_次の課題:_
• a. 千葉真一さんを追悼する記事によると、千葉さんはどういう理由で日体大を中退したのか、説明せよ。
• b. 千葉真一さんを追悼する記事から、「新型コロナウイルスによる肺炎」から「1号となったのが千葉さんだ。」までのすべてを一字一句違えずに書き写せ。

_対象記事:_

------------------------------

新型コロナウイルスによる肺炎のため、19日に亡くなった俳優の千葉真一さん(享年82)の母校・日体大の松浪健四郎理事長(74)が20日に親交の深かった故人を追悼。ありし日の千葉さんの驚異の肉体と、熱き母校愛を明かした。

「残念だね。1か月前に電話が来て『元気ですか』と話したばかり。今度映画を撮影すると言っていたのに…」と松浪理事長はしんみりと語った。

 千葉さんは体操で五輪出場を目指し1957年に日体大に入学。しかし腰を負傷し夢を断たれ、中退した。後に松浪理事長は、やむを得ない事情で大学中退後に社会的功績を挙げた人物に対する特別卒業認定制度をつくった。その第1号となったのが千葉さんだ。

「すごく喜んでくれてね。ずっと中退が心残りだったと思う。母校愛はそれは強かった」

------------------------------

_提供情報:_

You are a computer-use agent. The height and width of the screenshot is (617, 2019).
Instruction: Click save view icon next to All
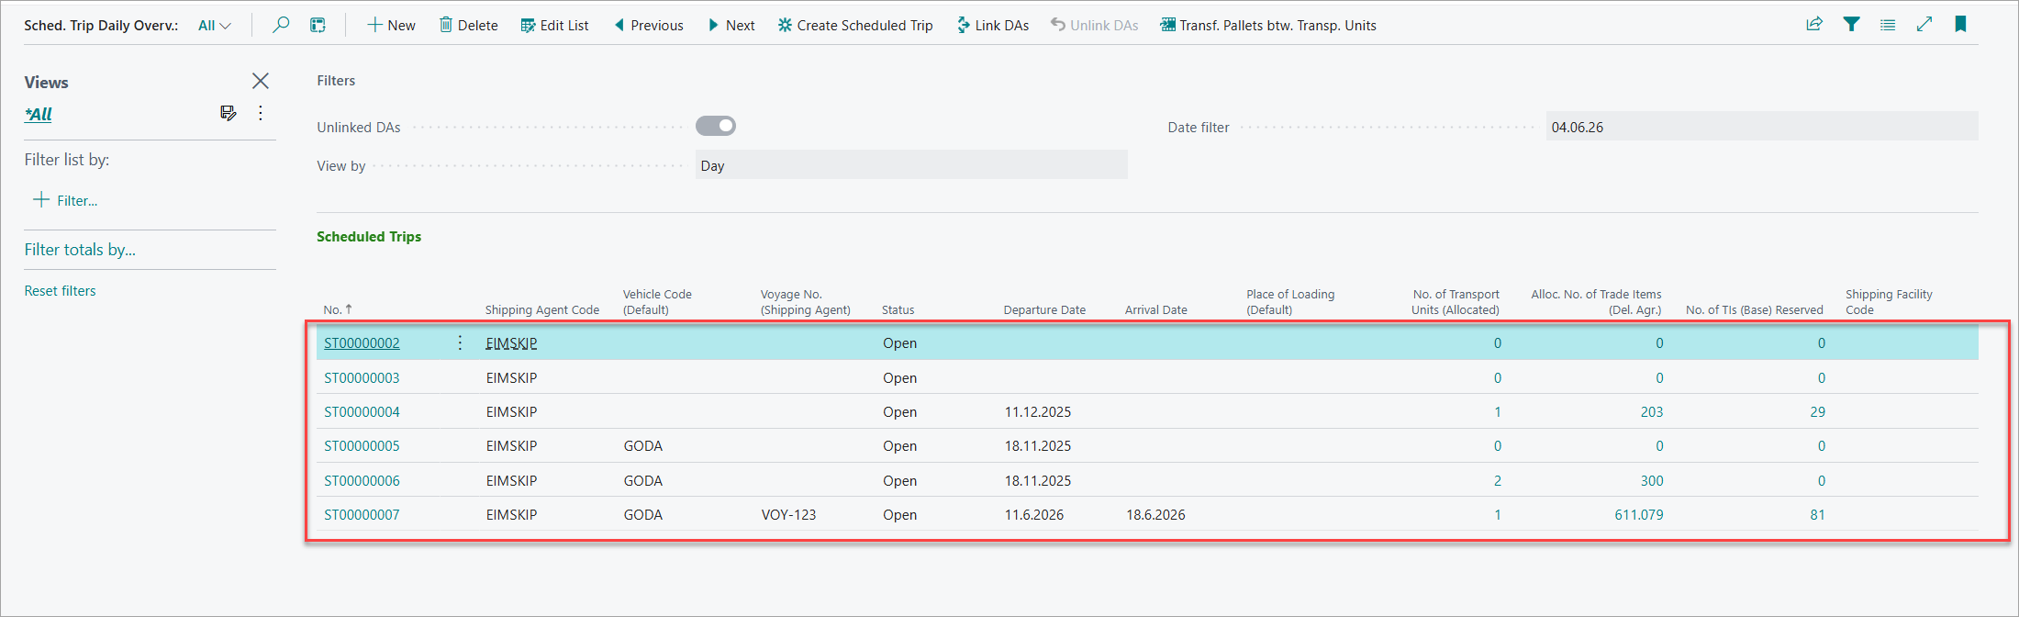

------------------------------

_課題の解答:_
• a. 千葉さんは体操で五輪出場を目指して1957年に日体大に入学したが、腰を負傷してその夢を断たれたため中退した。

• b.
新型コロナウイルスによる肺炎のため、19日に亡くなった俳優の千葉真一さん(享年82)の母校・日体大の松浪健四郎理事長(74)が20日に親交の深かった故人を追悼。ありし日の千葉さんの驚異の肉体と、熱き母校愛を明かした。

「残念だね。1か月前に電話が来て『元気ですか』と話したばかり。今度映画を撮影すると言っていたのに…」と松浪理事長はしんみりと語った。

 千葉さんは体操で五輪出場を目指し1957年に日体大に入学。しかし腰を負傷し夢を断たれ、中退した。後に松浪理事長は、やむを得ない事情で大学中退後に社会的功績を挙げた人物に対する特別卒業認定制度をつくった。その第1号となったのが千葉さんだ。